Work order = Every line from the one holding "Task: Click the 100 Likes plan title" through the last line of the records must be retyped exactly, and no other line or picture may appear in the copy.

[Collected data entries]
↓
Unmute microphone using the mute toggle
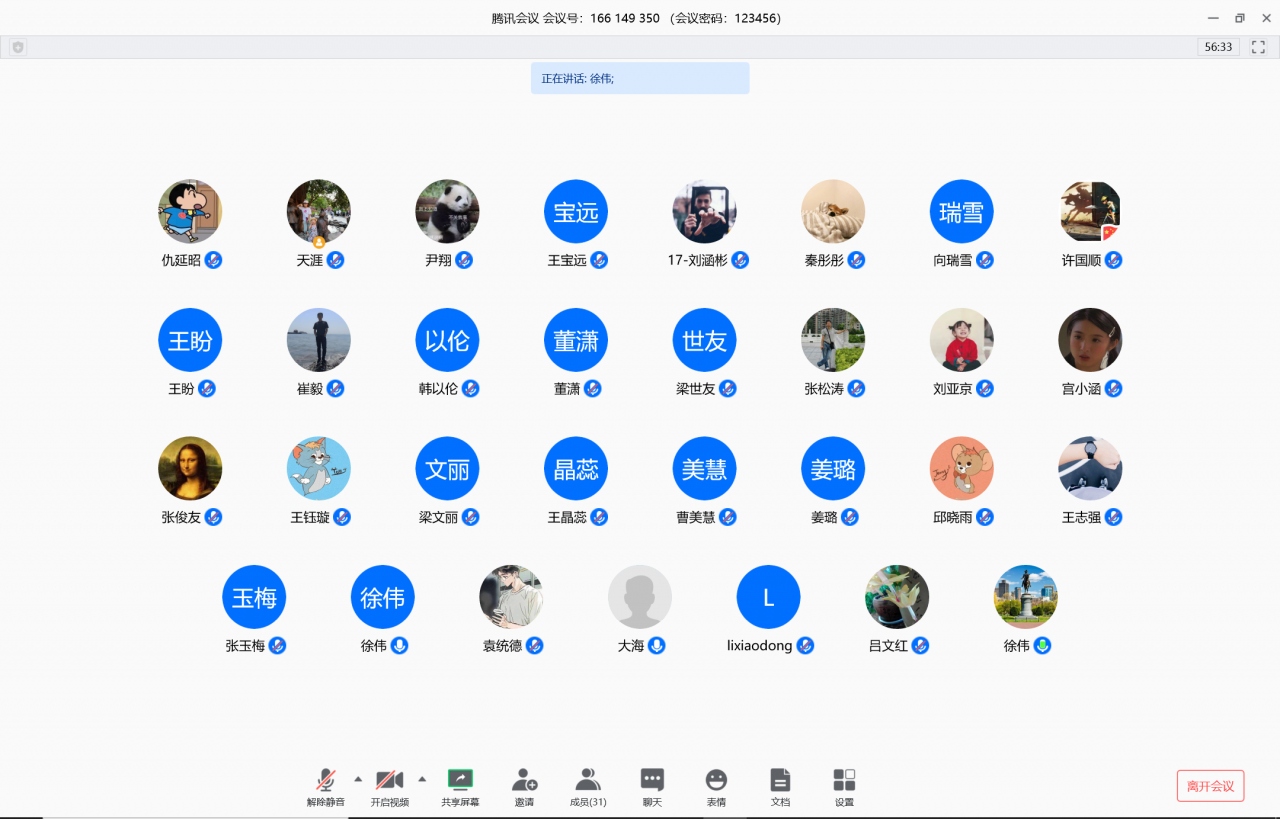 point(326,780)
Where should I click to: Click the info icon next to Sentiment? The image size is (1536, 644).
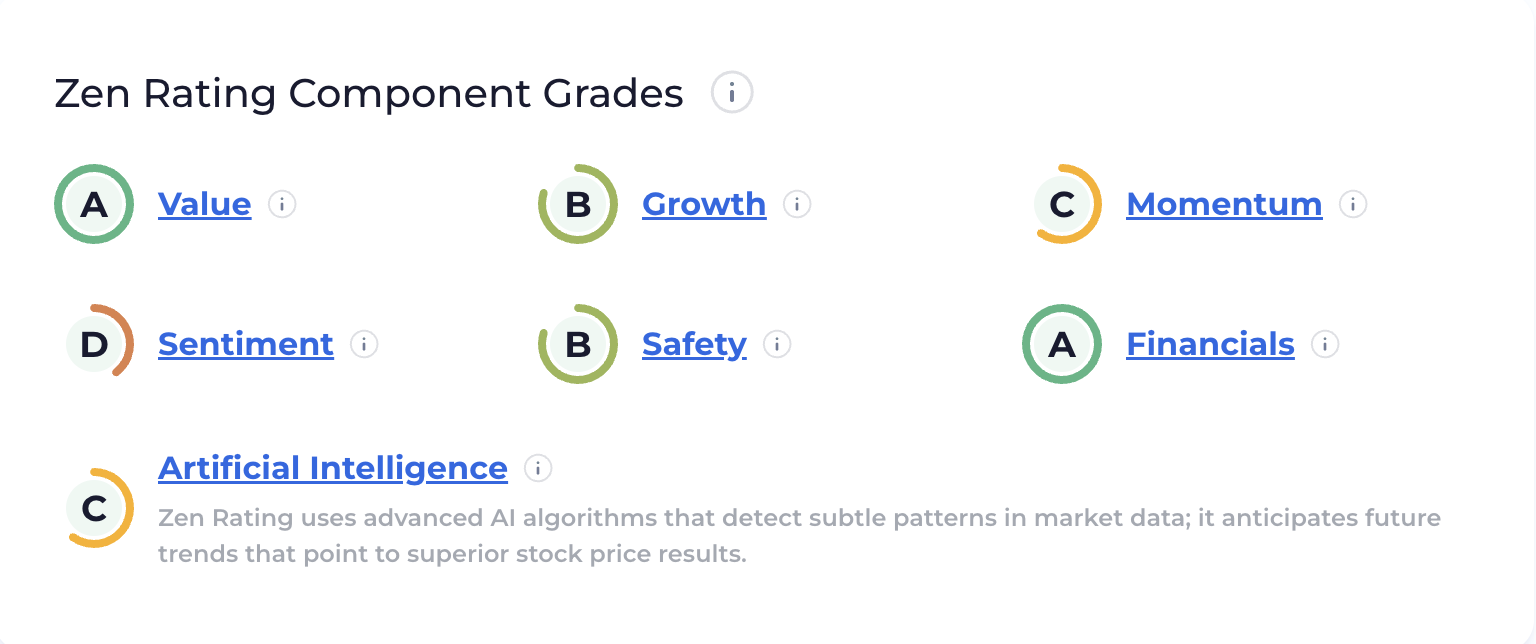pos(364,345)
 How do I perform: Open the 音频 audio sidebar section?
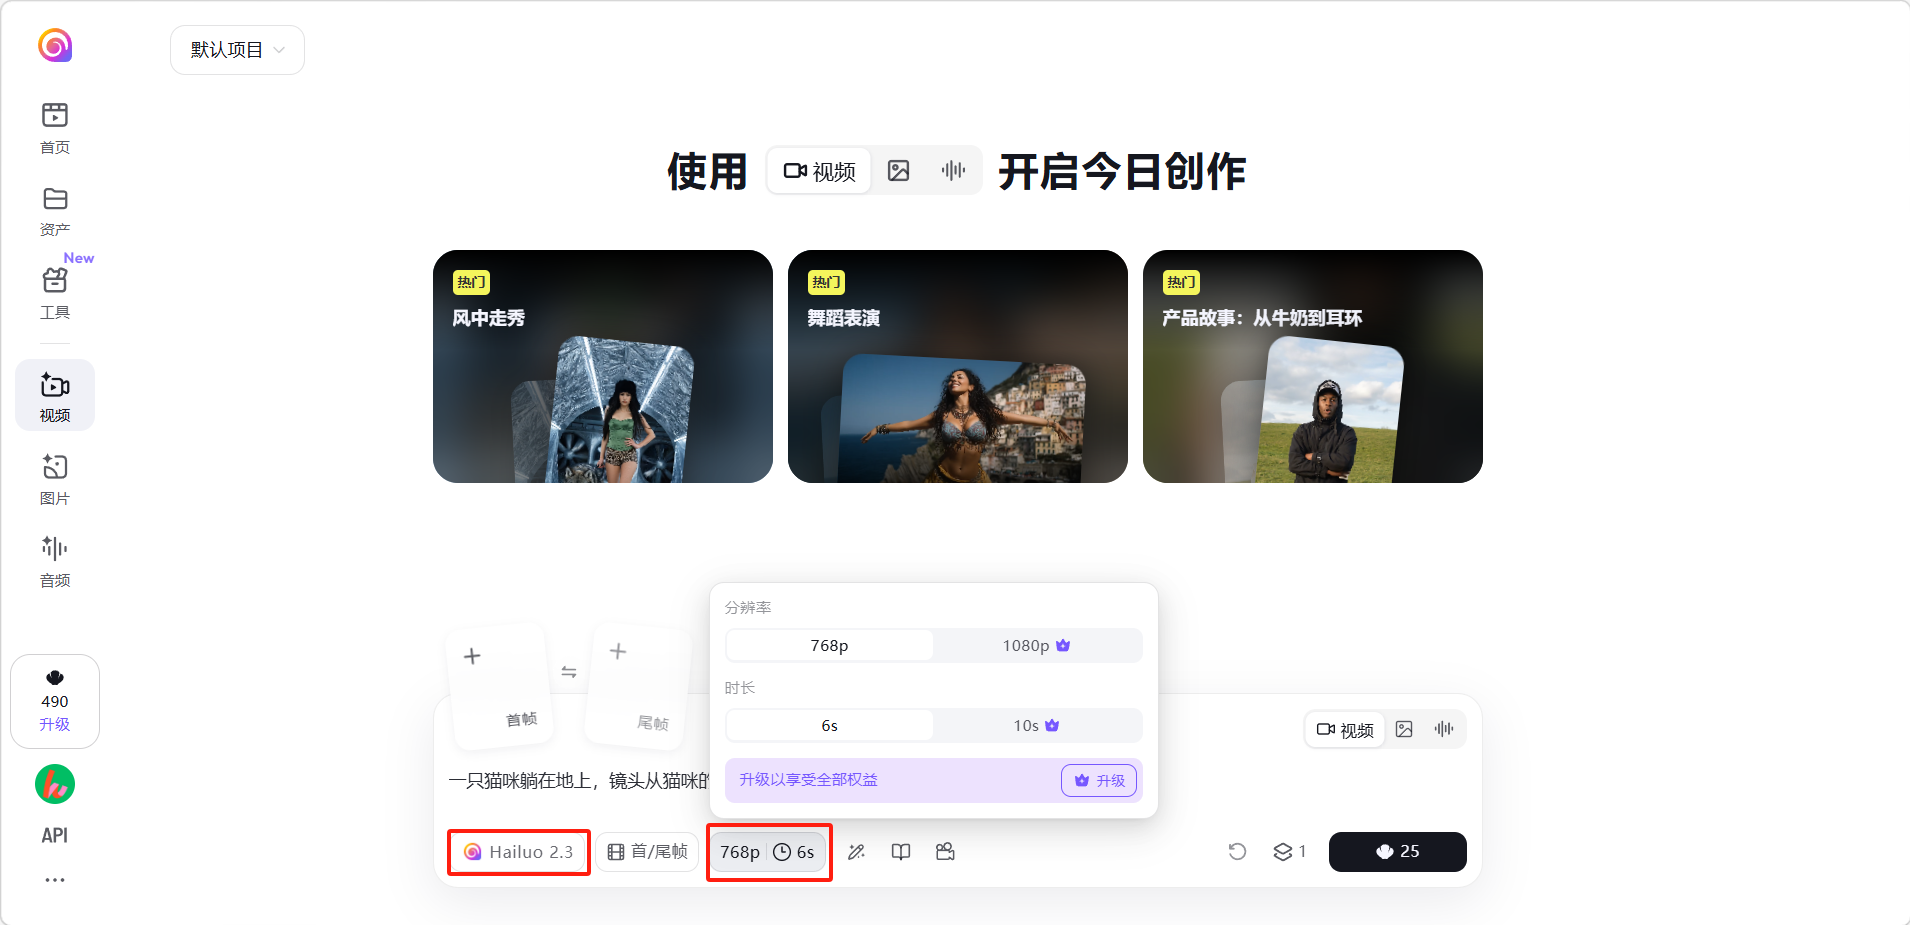point(55,560)
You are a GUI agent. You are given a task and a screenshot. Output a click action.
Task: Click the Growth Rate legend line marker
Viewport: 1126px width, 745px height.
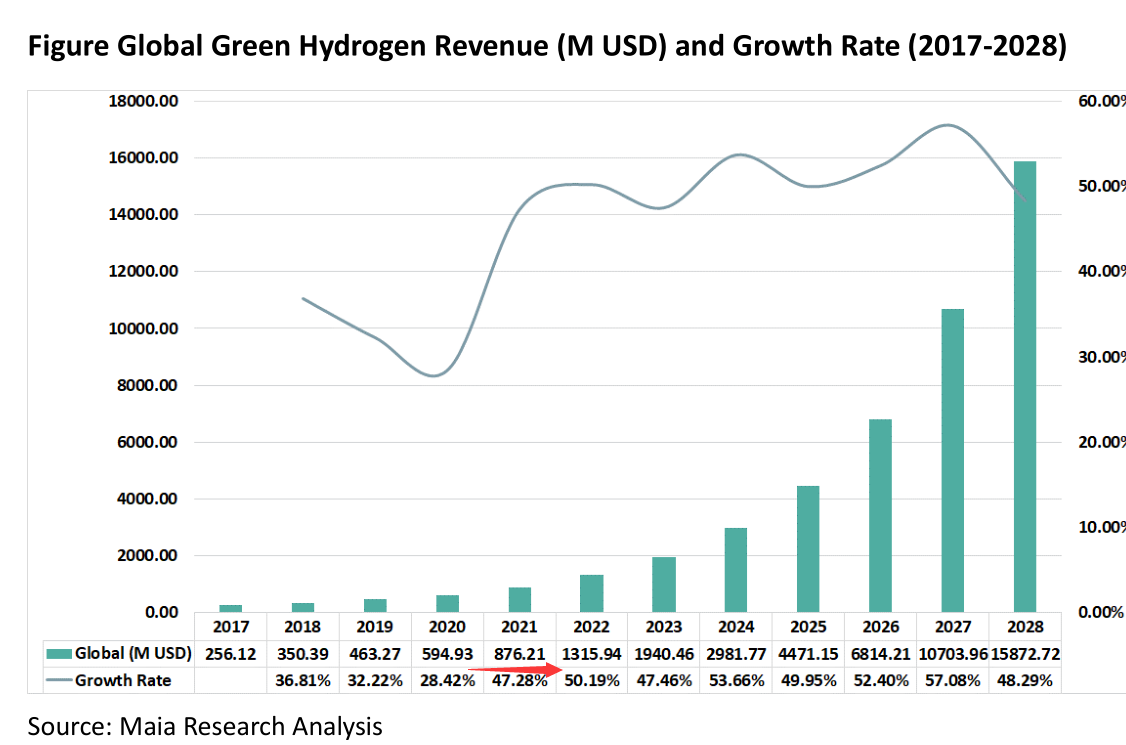pyautogui.click(x=60, y=680)
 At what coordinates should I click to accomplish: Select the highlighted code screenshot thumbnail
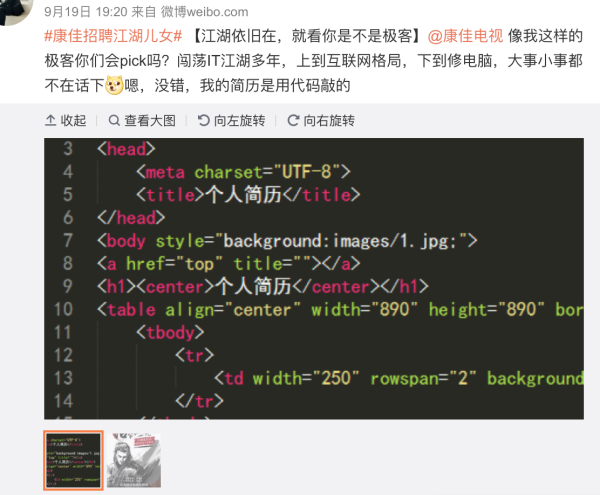[74, 461]
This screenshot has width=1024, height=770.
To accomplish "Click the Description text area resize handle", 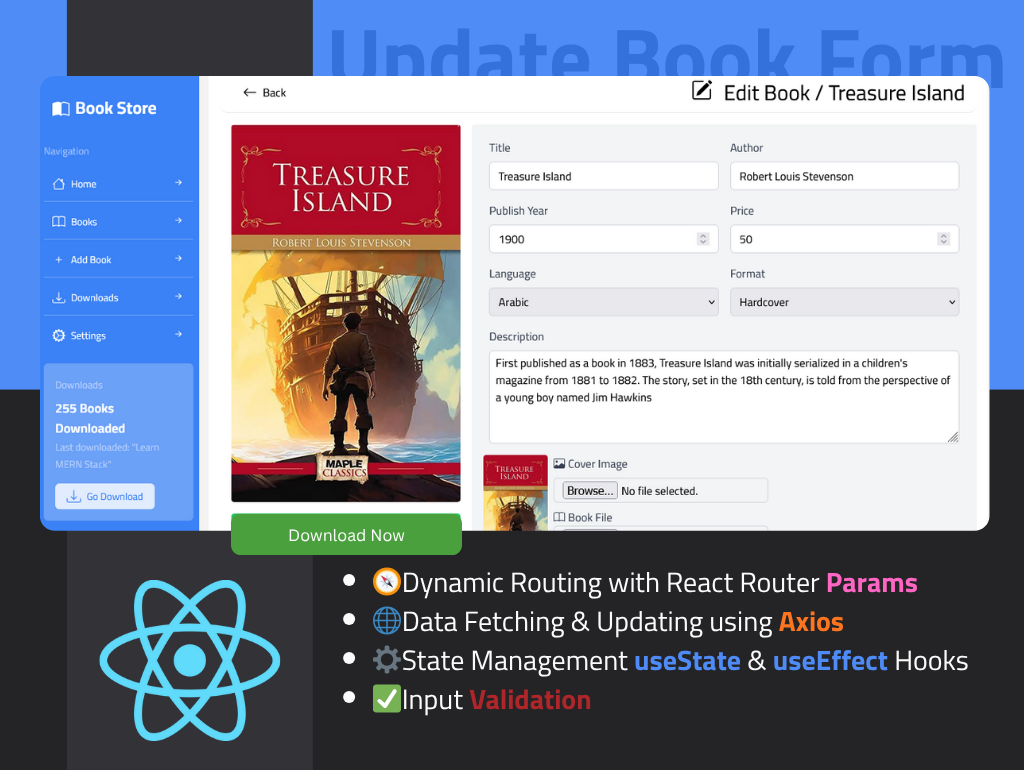I will click(952, 436).
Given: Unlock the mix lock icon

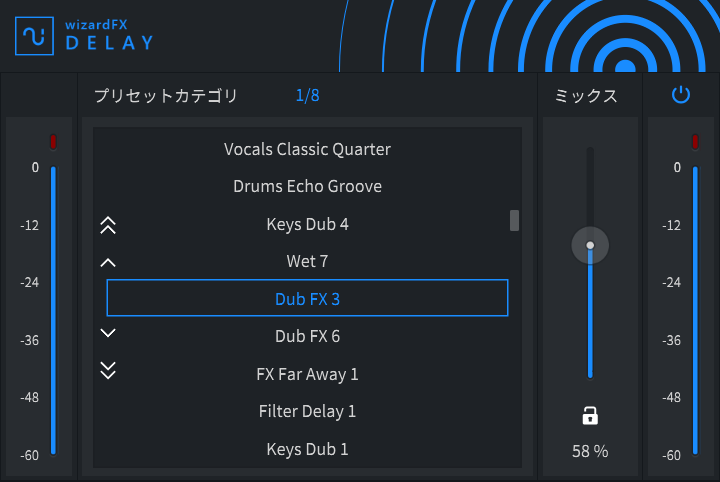Looking at the screenshot, I should point(590,415).
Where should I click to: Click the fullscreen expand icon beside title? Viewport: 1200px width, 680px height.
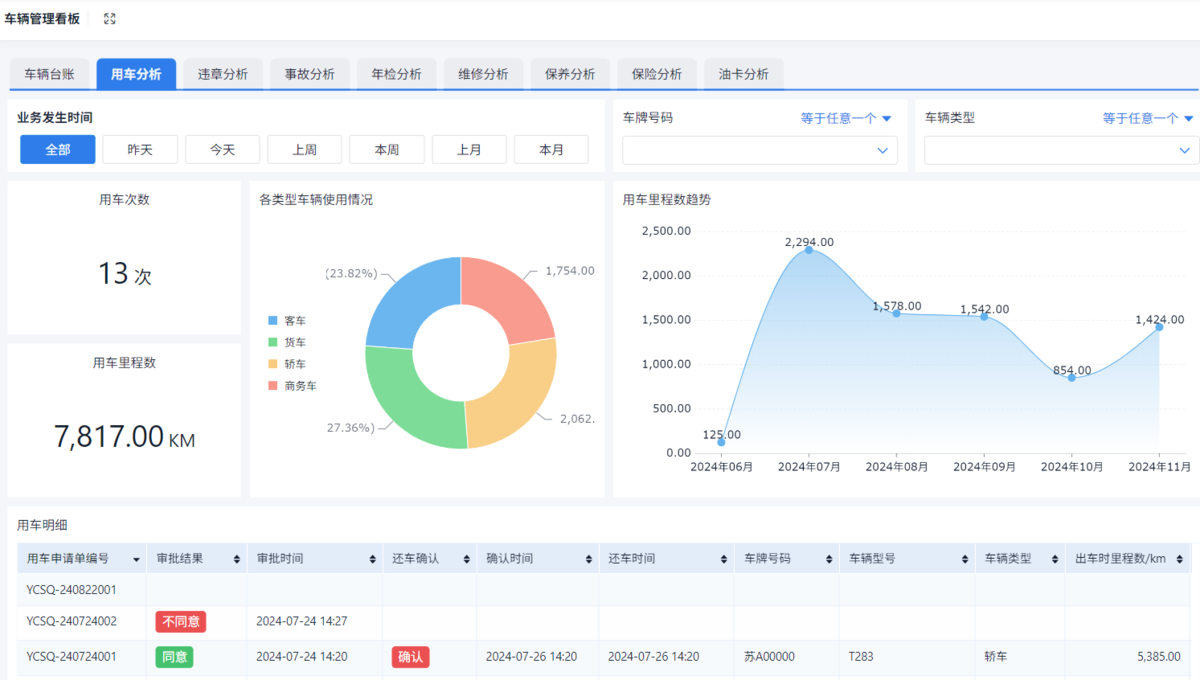click(110, 19)
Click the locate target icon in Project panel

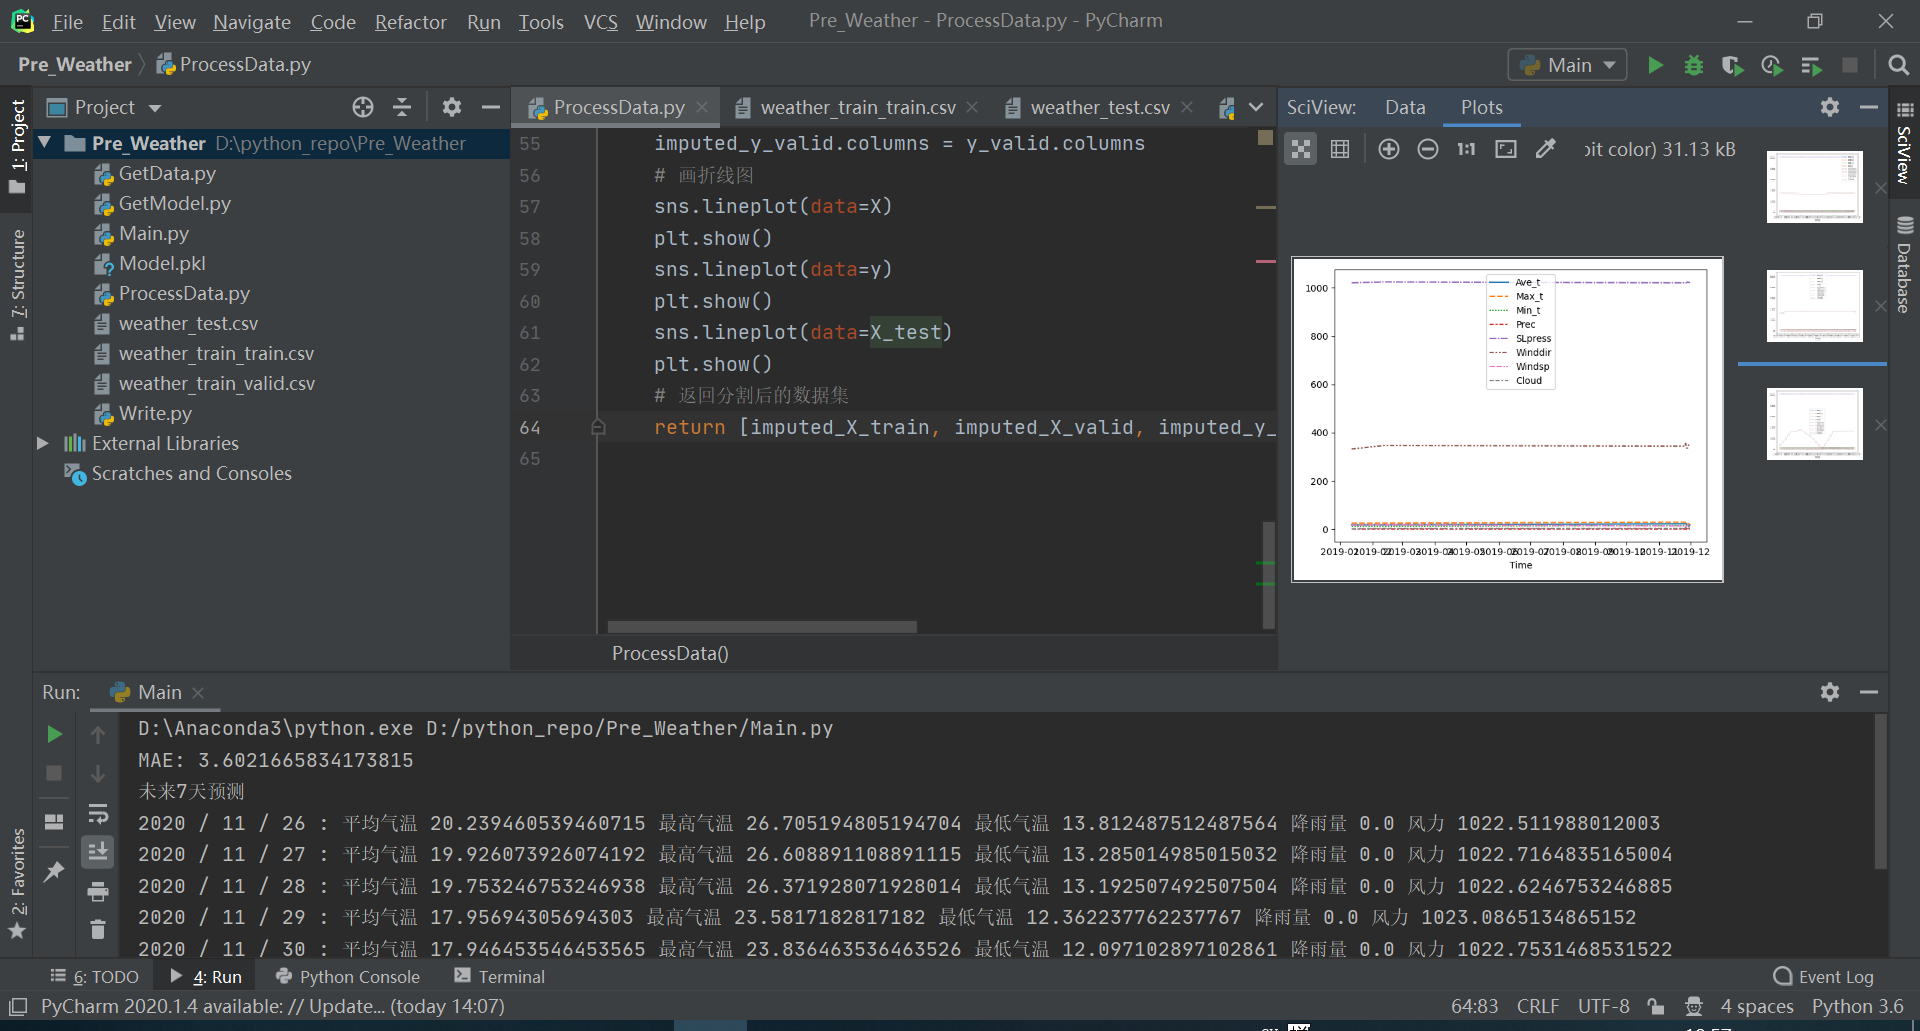coord(362,107)
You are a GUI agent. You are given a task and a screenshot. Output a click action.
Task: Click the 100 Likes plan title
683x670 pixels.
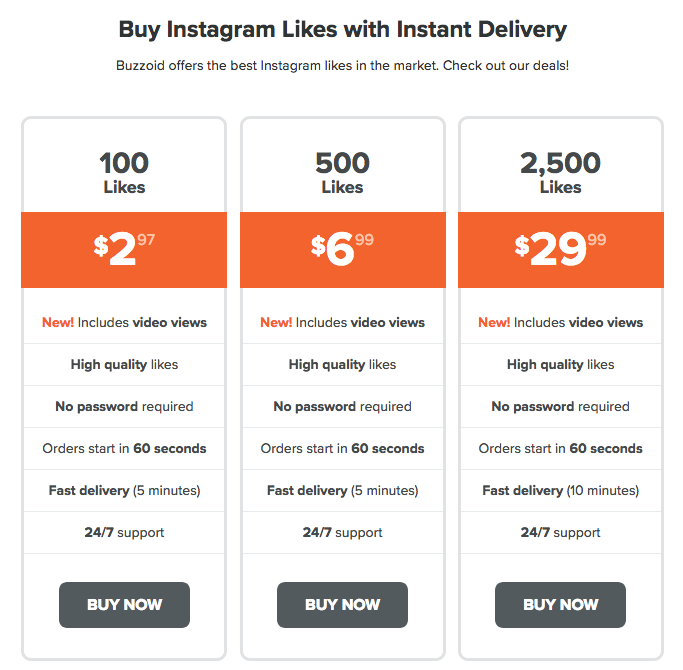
↑
Response area =
Task: Click the 100 Likes plan title
683x670 pixels.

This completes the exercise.